Your eligible council tax will be reduced if you (and your partner) have other adults living with you (non-dependent deductions). This is because they are expected to help pay the costs.
Rent restriction - private landlord
If you are renting from a private landlord and you claimed on or after 7 April 2008 your claim will be dealt with under the local housing allowance legislation.
If you are renting from a private landlord and you originally claimed prior to 7 April 2008 and you are still resident at the same address we will continue to refer your rent annually to the rent officer. They will tell us the average local rent cost of a home for your needs. We will assess your benefit on this figure and not the actual amount you are paying in rent. You will need to pay the difference from your own income.

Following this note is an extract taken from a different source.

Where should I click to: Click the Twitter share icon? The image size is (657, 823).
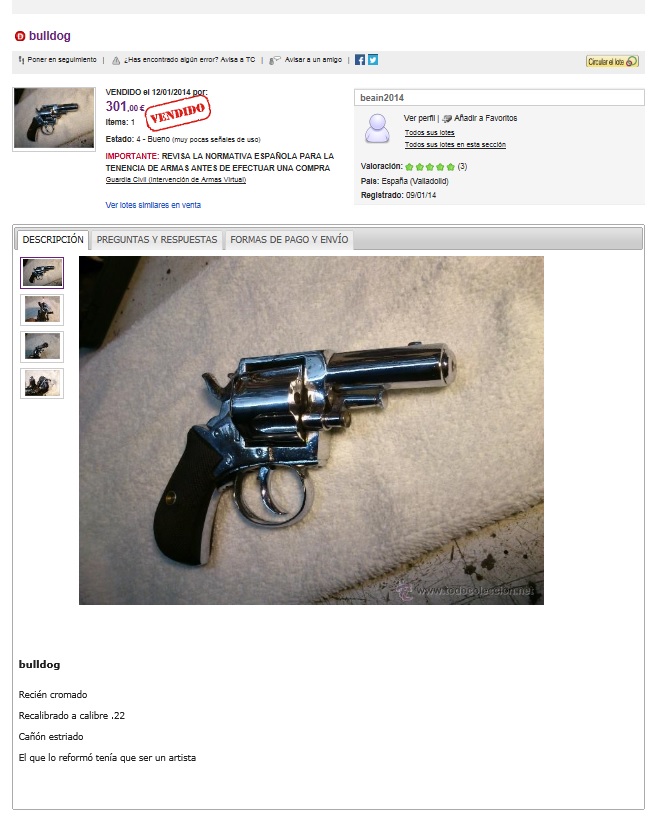tap(373, 60)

The rent officer may agree the rent, or restrict it. They could decide it is too expensive, bigger than your needs or has charges in the rent that are not eligible for benefit, such as water rates or fuel charges.
If you are single and aged under 35 special rules apply. The rent officer will restrict your rent to the average "market value" of a single room with shared use of a living room, kitchen and bathroom.
If you do not agree with the rent officers decision, you should write to us and ask us to have it looked at again. A rent officer from another area will look at the decision again.
Your eligible rent will also be reduced if you (and your partner) have other adults living with you (non-dependent deductions). This is because they are expected to contribute to the costs.
Rent restrictions - social landlord
If you are renting from a social landlord (housing association or council tenant) and you are deemed to have spare bedrooms in your home, then the eligible rent used in your housing benefit calculation will be restricted.
The restriction will be 14% if you have one spare bedroom or 25% if you have two or more spare bedrooms. This restriction only applies to tenants of working age.
Tenants will be allowed one bedroom for all of the following who live in their household:
- a couple
- a person over 16
- two children of the same sex aged under 16
- two children of any sex who are younger than 10
- any other single child under 16
Extra rooms will also be allowed for the following:
- armed forces personnel - adult children who are in the armed forces, but who continue to live with parents will be allowed a room, even when deployed abroad on long term operations
- disabled children - disabled children who can not share due to severe disability, where the other sibling would have their sleep regularly disturbed if they had to share a room, will be allowed an extra room
- foster children - approved foster carers will now be allowed a room for a foster child, even if they do not currently have a child placed with them, so long as they have fostered a child in the last 12 months or become an approved foster carer in the last 12 months
Tenants who have more bedrooms than they are allowed under the above formula will have their housing benefit restricted accordingly.
If the rent restriction is causing you financial hardship, you may qualify for a discretionary housing payment. Discretionary housing payments cannot be claimed for shortfalls in your council tax.